A blog post by EFF staff technologist Bennett Cyphers said the only way people could opt out at the moment was by disabling third-party cookies.
"We’ve been told that the trial is currently deployed to 0.5% of Chrome users in some regions – for now, that means Australia, Brazil, Canada, India, Indonesia, Japan, Mexico, New Zealand, the Philippines, and the US," he wrote.
"Users in eligible regions will be chosen completely at random, regardless of most ad and privacy settings. Only users who have turned off third-party cookies in Chrome will be opted out by default."
"That means all the trackers who currently monitor your behaviour across a fraction of the web using cookies will now receive your FLoC cohort ID as well," he said.
"The cohort ID is a direct reflection of your behaviour across the Web. This could supplement the behavioural profiles that many trackers already maintain."
Future versions of Chrome are expected to add dedicated controls for Google’s "privacy sandbox", including FLoC, Cyphers said, but it was not clear when these settings would go live.
He said for the trial, Google would default to all sites that served ads. "Sites could opt out of FLoC calculations by sending an HTTP header, but some hosting providers don’t give their customers direct control of headers. Many site owners may not be aware of the trial at all," he added.

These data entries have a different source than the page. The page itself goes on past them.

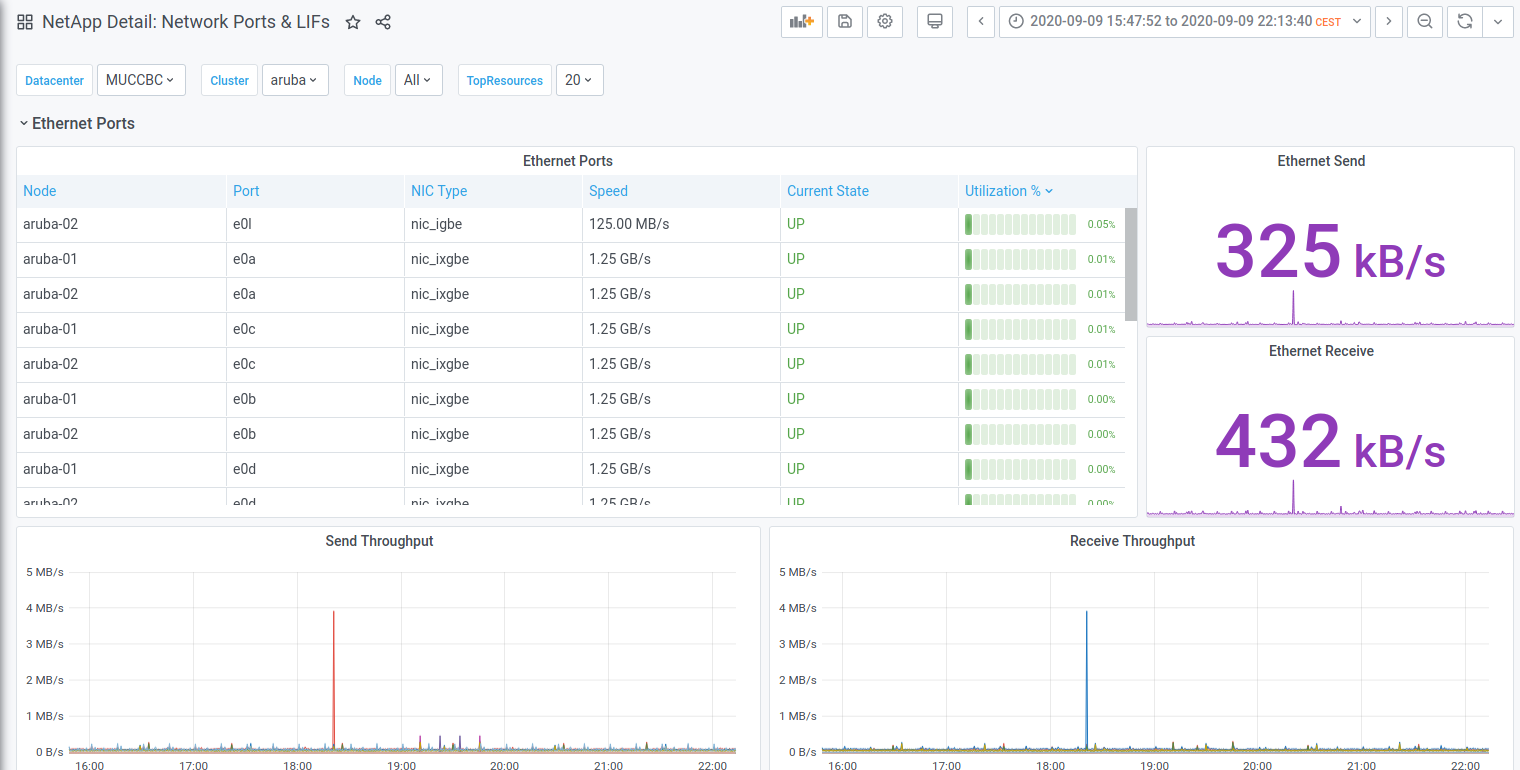Open the Datacenter MUCCBC dropdown
This screenshot has height=770, width=1520.
[x=141, y=80]
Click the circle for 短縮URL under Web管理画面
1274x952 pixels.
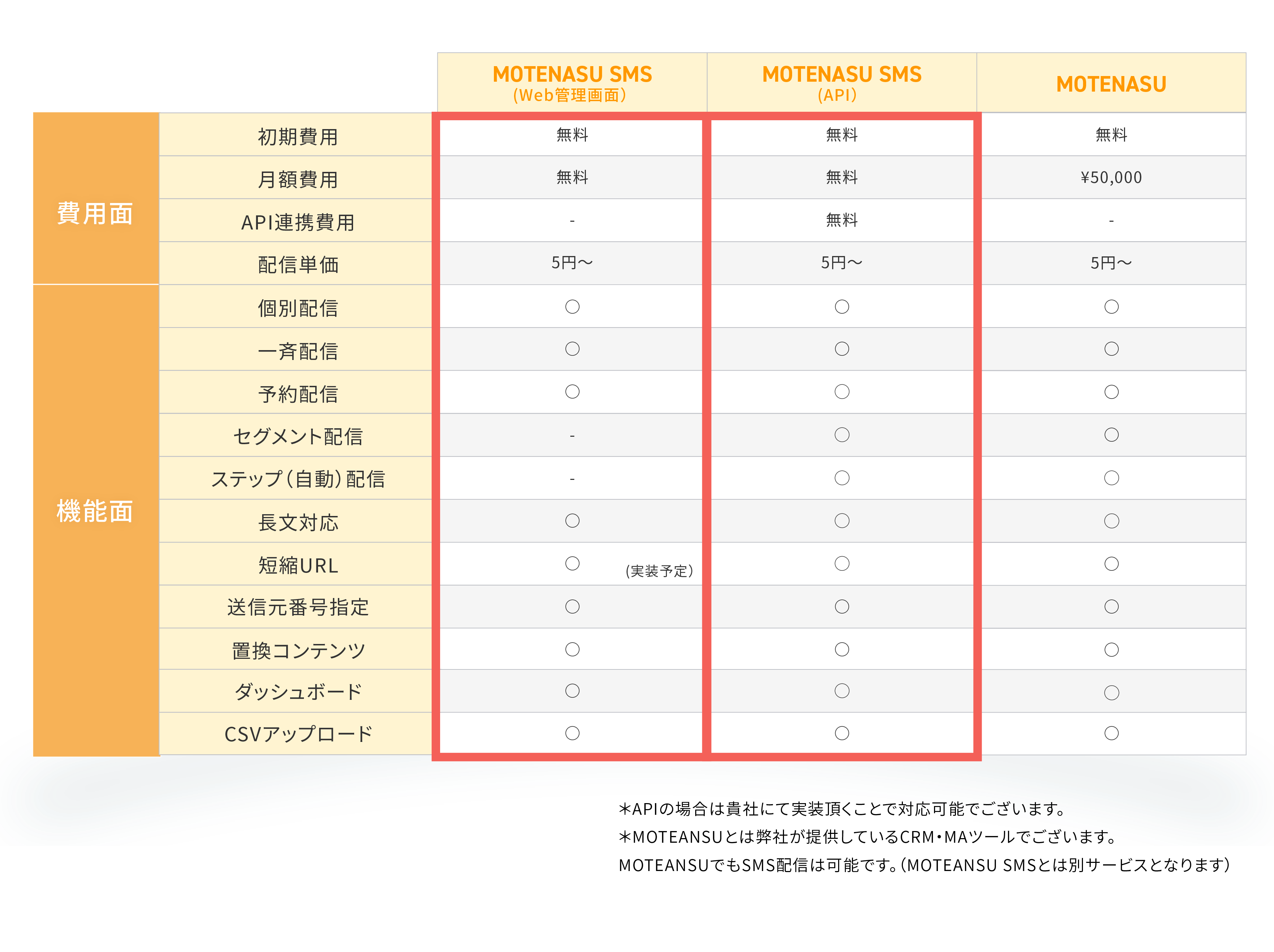tap(572, 563)
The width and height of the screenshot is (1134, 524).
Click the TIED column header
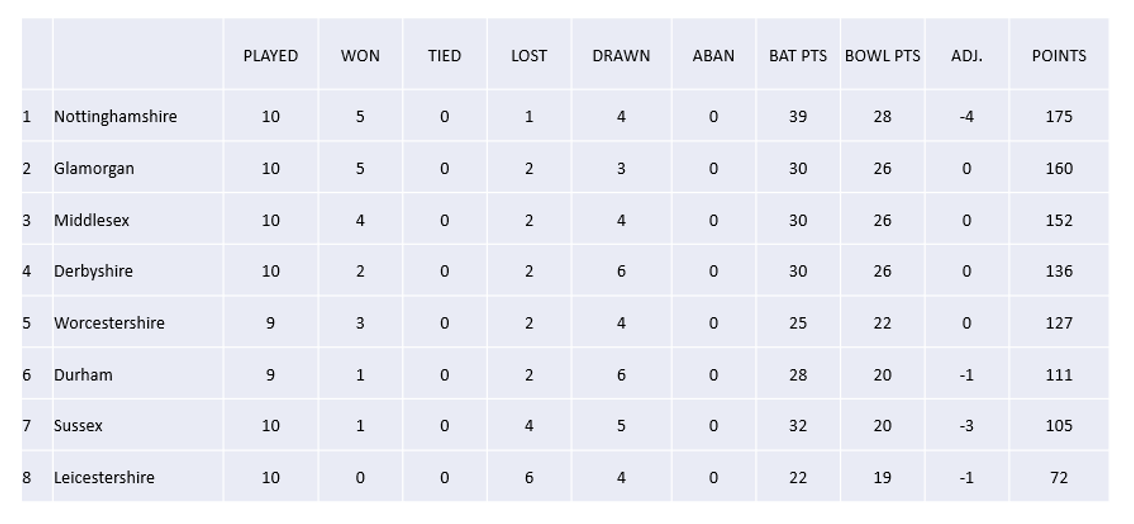tap(444, 56)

While the FLoC did not mention how many cohorts there would be, Cyphers said, "an examination of the latest version of Chrome reveals that the live version of FLoC uses 50-bit cohort identifiers. The cohorts are then batched together into 33,872 total cohorts, over 100 times more than in Google’s first experiment.

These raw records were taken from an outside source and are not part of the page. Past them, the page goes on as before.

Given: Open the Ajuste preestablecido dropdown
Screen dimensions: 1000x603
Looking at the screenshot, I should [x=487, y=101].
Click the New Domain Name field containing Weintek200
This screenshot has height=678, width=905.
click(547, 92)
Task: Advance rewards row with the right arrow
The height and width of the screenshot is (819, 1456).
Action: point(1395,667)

"Google has said that it will ensure 'thousands' of people are grouped into each cohort, so nobody can be identified using their cohort alone. But cohort IDs will still expose lots of new information — around 15 bits — and will give fingerprinters a massive leg up."
The trial is set to go on till 13 July. Google has said it would not make the cohorts correlate too closely with categories like race, sexuality or medical conditions.

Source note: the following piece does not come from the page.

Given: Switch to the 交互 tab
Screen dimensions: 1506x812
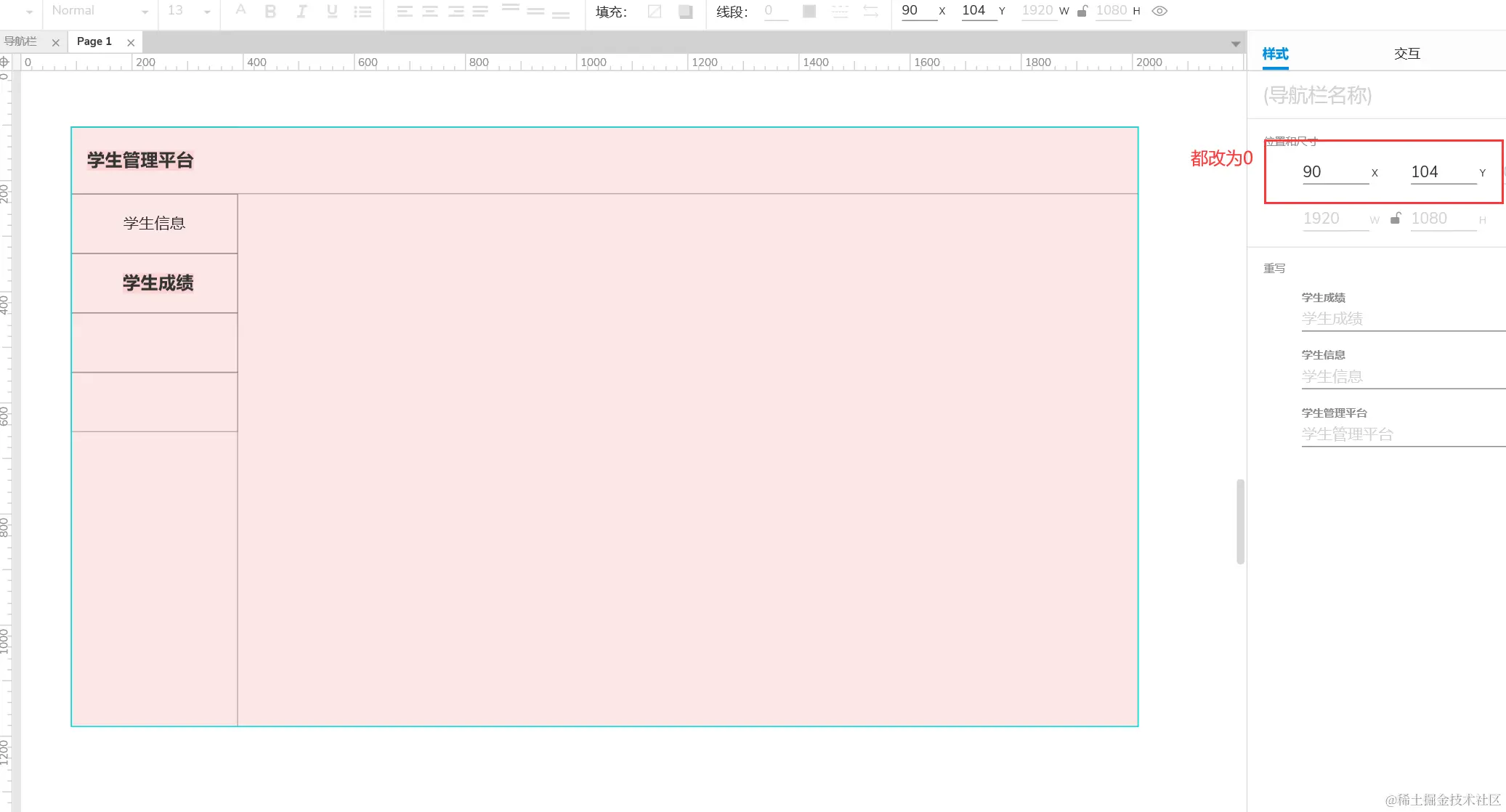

Cyphers said Google planned to collect data about which sites were visited by users in each cohort and had released a whitepaper about its approach.
"We’re glad to see a specific proposal, but the whitepaper sidesteps the most pressing issues," he said. "The question Google should address is 'can you target people in vulnerable groups'; the whitepaper reduces this to 'can you target people who visited a specific site'.
"This is a dangerous oversimplification. Rather than working on the hard problem, Google has chosen to focus on an easier version that it believes it can solve. Meanwhile, it’s failed to address FLoC’s worst potential harms.
"During the trial, any user who has turned on 'Chrome Sync' (letting Google collect their browsing history), and who has not disabled any of several default sharing settings, will now share their cohort ID attached to their browsing history with Google.
"Google will then check to see if each user visited any sites that it considers part of a 'sensitive category'. For example, WebMD might be labelled in the 'medical' category, or PornHub in the 'adult' category. If too many users in one cohort have visited a particular kind of 'sensitive' site, Google will block that cohort.
"Any users that are part of 'sensitive' cohorts will be placed into an 'empty' cohort instead. Of course, trackers will still be able to see that said users are part of the 'empty' cohort, revealing that they were originally classified as some kind of 'sensitive'.”